Do Locusts Have Four Feet Or Six Feet?
1 November 2007 dans All God's Advice, Demonic Forces, Science and technology, Scripture
Dear God,
I am in my first year of college, and already I’m confused. I’m taking a biology class, in which we are discussing the classification of animals. The professor tells us that we can distinguish insects from other arthropods because all insects have six feet. However, I grew up believing that locusts have four feet. I quote Leviticus, Chapter 11:
“Even these of them ye may eat; the locust after his kind, and the bald locust after his kind, and the beetle after his kind, and the grasshopper after his kind, but all other flying creeping things which have four feet shall be an abomination unto you.”
Here is the word of God, telling me that we can distinguish the locust from other kinds of flying things that have four feet. Clearly, that means to me that the locust has four feet.
My professor did a most unholy thing, which was to place a six-legged locust in front of me, for dissection. It is as if he was saying that my God is a big liar, and that I should just go spit on my church. The affrontery!
I didn’t know what to say, though. How can I confront this agent of evil, who just so happens to have power over my academic career?
- Linda
Linda,
Your biology professor is not just an agent of evil. He is an agent of the Devil himself. He probably doesn’t know that he is possessed by the Devil, however. He probably believes, as most people who are possessed do, that he is eating too many hot wings.
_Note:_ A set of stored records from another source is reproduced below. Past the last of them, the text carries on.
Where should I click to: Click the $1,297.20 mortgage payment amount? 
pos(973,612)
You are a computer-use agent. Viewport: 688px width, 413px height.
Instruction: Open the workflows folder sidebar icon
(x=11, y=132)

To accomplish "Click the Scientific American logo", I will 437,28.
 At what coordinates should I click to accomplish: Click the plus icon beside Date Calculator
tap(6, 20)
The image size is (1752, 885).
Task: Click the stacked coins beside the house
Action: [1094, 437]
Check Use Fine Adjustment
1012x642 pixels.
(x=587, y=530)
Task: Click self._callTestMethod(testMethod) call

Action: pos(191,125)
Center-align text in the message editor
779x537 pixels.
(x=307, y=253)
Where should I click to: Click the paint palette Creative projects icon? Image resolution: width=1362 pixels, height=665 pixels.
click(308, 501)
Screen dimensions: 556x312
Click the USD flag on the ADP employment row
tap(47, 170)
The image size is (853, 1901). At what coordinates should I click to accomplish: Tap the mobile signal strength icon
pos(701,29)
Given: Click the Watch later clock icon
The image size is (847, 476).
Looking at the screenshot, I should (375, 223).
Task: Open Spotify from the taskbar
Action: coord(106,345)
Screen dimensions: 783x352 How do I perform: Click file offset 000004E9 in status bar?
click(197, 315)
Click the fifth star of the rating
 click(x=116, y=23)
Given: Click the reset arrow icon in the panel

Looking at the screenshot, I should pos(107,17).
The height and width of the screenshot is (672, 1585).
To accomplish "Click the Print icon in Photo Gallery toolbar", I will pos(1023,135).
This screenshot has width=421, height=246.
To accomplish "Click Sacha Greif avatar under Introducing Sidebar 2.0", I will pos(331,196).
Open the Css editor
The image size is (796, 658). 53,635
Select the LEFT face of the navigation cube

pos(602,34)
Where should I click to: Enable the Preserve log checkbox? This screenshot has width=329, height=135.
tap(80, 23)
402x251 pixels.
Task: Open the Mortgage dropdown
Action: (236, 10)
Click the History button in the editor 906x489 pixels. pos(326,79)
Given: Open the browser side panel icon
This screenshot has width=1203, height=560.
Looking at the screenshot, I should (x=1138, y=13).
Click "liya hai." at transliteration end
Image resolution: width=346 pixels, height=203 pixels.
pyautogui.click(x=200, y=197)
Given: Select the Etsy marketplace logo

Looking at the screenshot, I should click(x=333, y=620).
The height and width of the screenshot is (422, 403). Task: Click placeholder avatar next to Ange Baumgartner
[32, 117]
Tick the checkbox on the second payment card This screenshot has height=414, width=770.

What you must do is avoid the Devil’s conversation, which may lead you into damnation. If you start to debate your professor about whether locusts have six feet or four feet, you shall enter the realm of the World, which is the dominion of Satan. The locust has four feet, clearly, but you cannot convince this professor from Hell differently.
Instead, I suggest that you confront your professor in the middle of class, speaking the language of Heaven. Speak to him in tongues. The secret speech of the angels shall come to you, only when you clear your conscious mind of all facts and logic. That is what a biology class in college should be, though your professor, demonically manipulated as he is, cannot understand that obvious truth.
While speaking to him in tongues, stand up on your desk, point your fingers at the professor, and utter the sacred command, huremtoballvearationates, in as loud a voice as you can. You must perform this task three times before Satanic forces, which often come in the form of security guards, are able to eject you from the room. Only after you accomplish this will divine truth shine into that classroom. Only then will all the other students agree with you, that yes, locusts have four feet.